- _SOURCE MATERIAL_:
╭──

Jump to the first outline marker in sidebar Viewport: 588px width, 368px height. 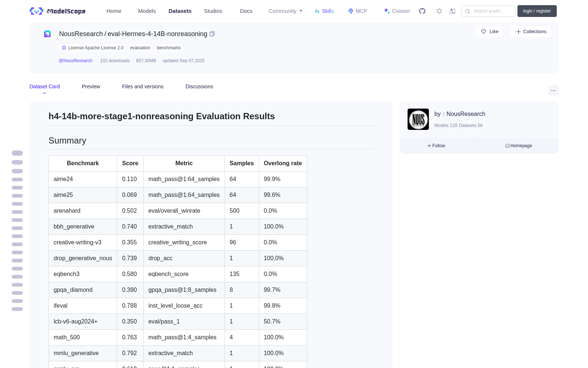[17, 153]
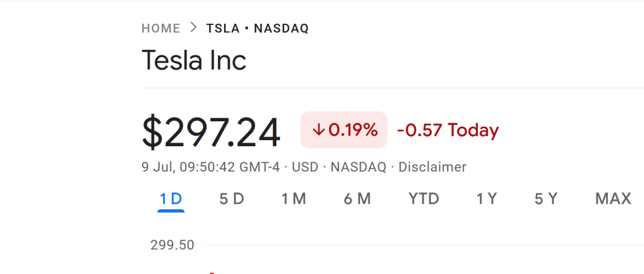Go to the HOME breadcrumb link
644x274 pixels.
tap(160, 29)
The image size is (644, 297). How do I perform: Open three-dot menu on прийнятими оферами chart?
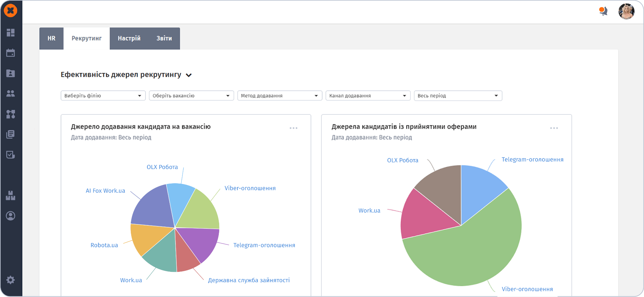554,128
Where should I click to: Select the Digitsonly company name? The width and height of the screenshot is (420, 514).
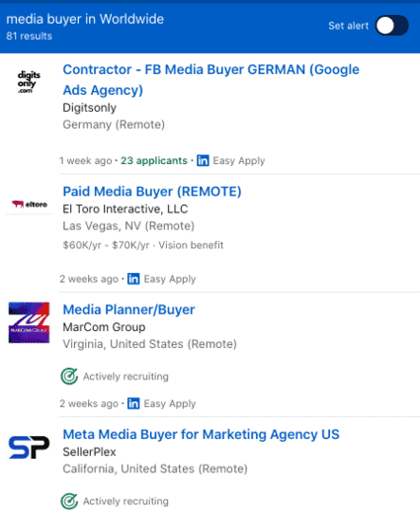(89, 108)
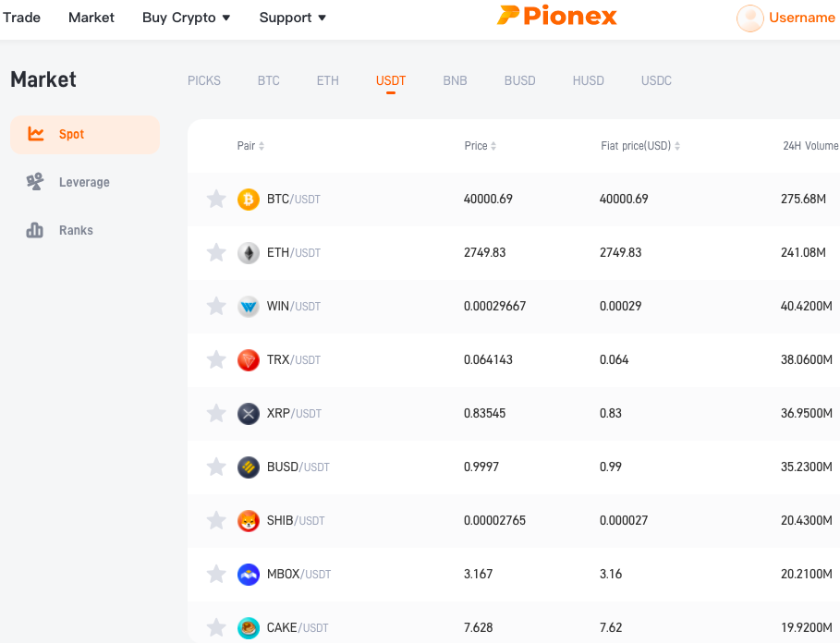
Task: Click the Ethereum coin icon
Action: (248, 253)
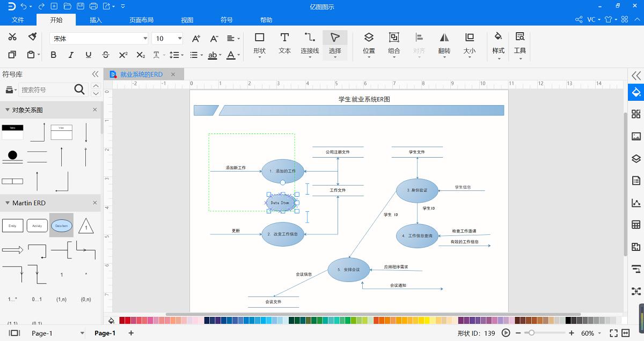Toggle underline formatting

pyautogui.click(x=89, y=55)
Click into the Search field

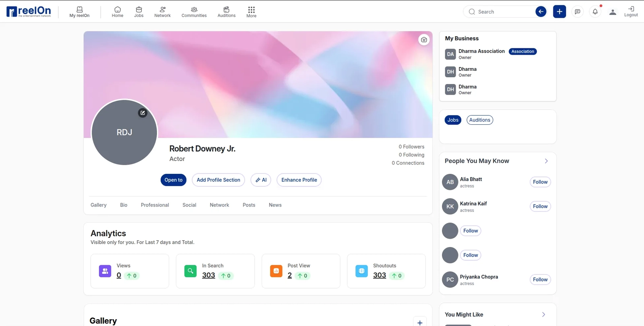[503, 12]
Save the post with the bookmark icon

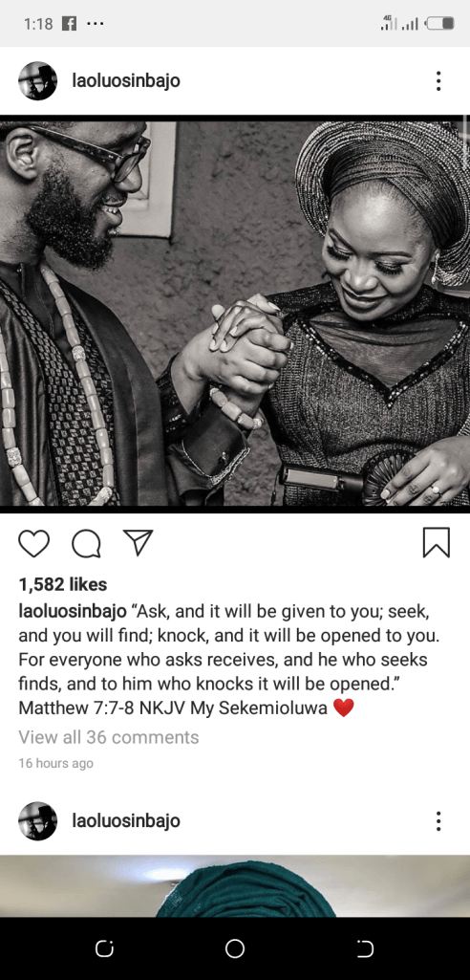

╰──

- _WHAT IS NEEDED_:
Output exactly the lines from the one that has "Click into the Search field" through the end of the data. Do not include pictures.

- _EXERCISE OUTPUT_:
Click into the Search field

[503, 12]
Save the post with the bookmark icon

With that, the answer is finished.